# Tapioca Pearl



## safee (Aug 4, 2011)

Hi All

Any idea where can i find tapioca pearl (large sago)here? It is used in bubble tea. 

thanks


----------



## md000 (Dec 16, 2008)

Go out to International City and check out one of the Chinese shops - Wen Zhou Supermarket 

-md000/Mike


----------



## Sunset (Jan 24, 2011)

I found it in one of the larger supermarkets, but for the life of me can't remember. Either Lulu, Geant, C4 or Spinneys. It was on a bottom shelf.


----------



## safee (Aug 4, 2011)

i went to lulu last week and geant yesterday but they didnt have it. i just called spineys as well but they dont hv it either. i am going to international city later on today to try my luck


----------



## safee (Aug 4, 2011)

Ok..I went to International City yesterday and neither Wen Zhou Supermarket nor Phoenix had tapiocal pearl. They didnt even know what it was!!!! Well I thought chinese will be familiar with bubble tea even though its originated from Taiwan. 

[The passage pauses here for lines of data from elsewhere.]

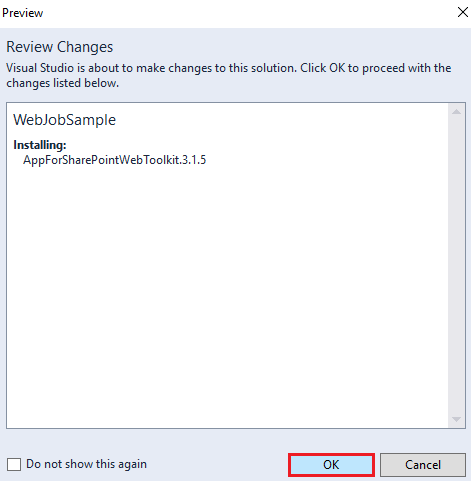Select the AppForSharePointWebToolkit.3.1.5 package line
Image resolution: width=471 pixels, height=481 pixels.
point(114,160)
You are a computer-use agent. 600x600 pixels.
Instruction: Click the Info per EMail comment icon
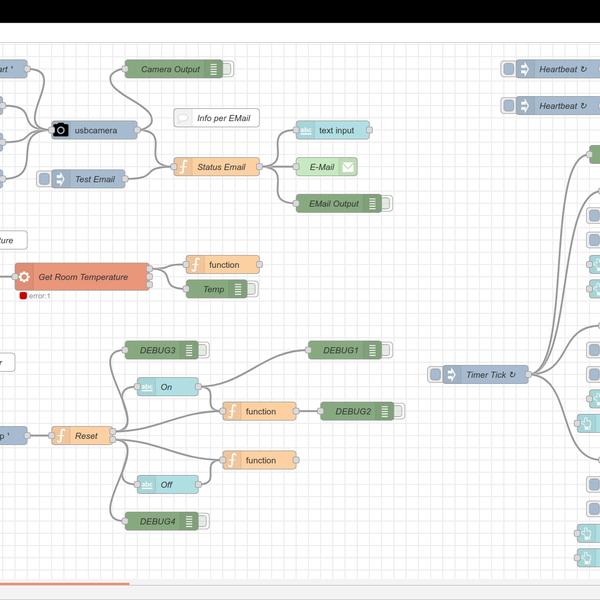pos(183,118)
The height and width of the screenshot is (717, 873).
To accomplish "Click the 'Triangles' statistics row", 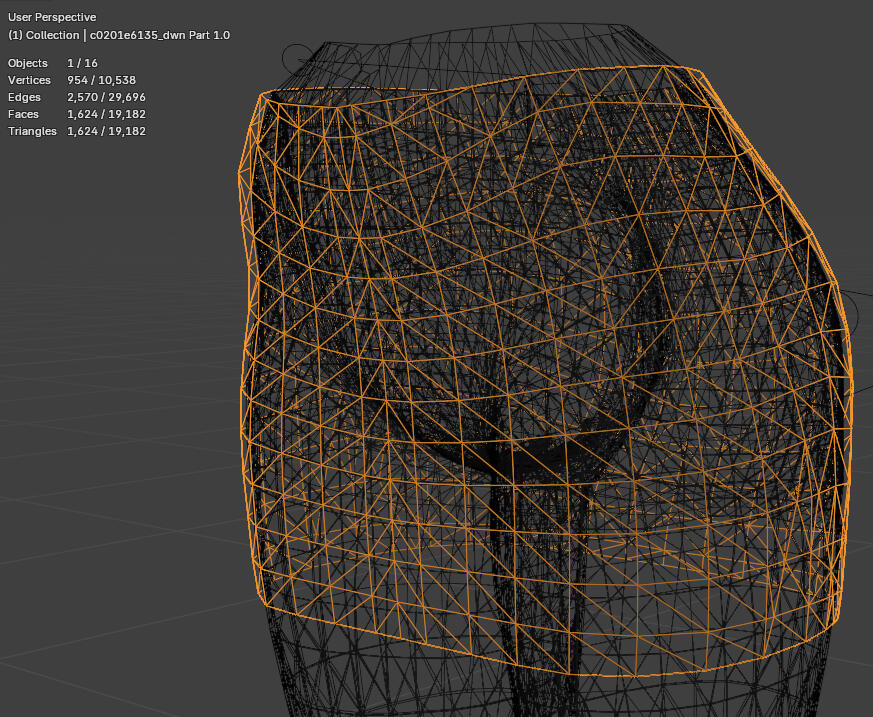I will pyautogui.click(x=70, y=131).
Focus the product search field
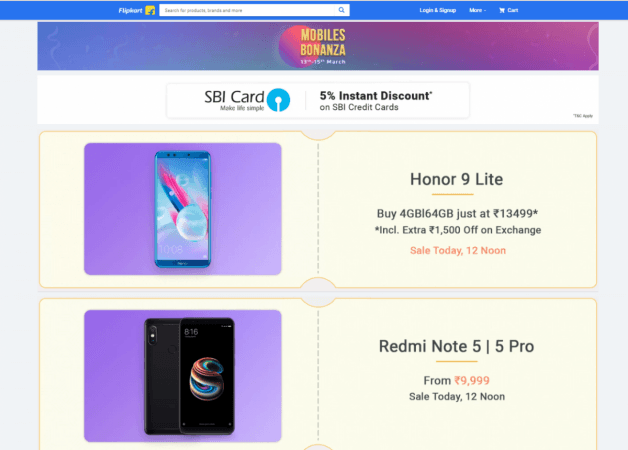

I then went to Dragon Mart and there was a stall called Fruitelicious and they do sell bubble tea. But it was the worst one i have tasted in my life!! i couldn't drink it. They had only plain milk tea, taro and lavender milk tea.. I ordered lavender and it was horrible. 

I asked Fruitelicious whether they can sell me the tapioca pearl (trying my luck) but they refered me to their supplier in the Russia Cluster in the International city itself. I went there but they only sell wholesale (4-5 boxes) and said to be I wont be able to get it anywhere in dubai... what the..? if they are wholesalers, you would assume they distribute it to retailers... 

anyway the search is still on... If might need to order it from ebay or get somebody to post me a packet from oz.


----------



## Jynxgirl (Nov 27, 2009)

This must really be some awesome drink for you to go through so much work to find it.


----------



## md000 (Dec 16, 2008)

Jynxgirl said:


> This must really be some awesome drink for you to go through so much work to find it.


It is absolutely amazing. My wife and I drink out whenever we can hands put hands on it. 

I'll look for it when I go out to international city today


----------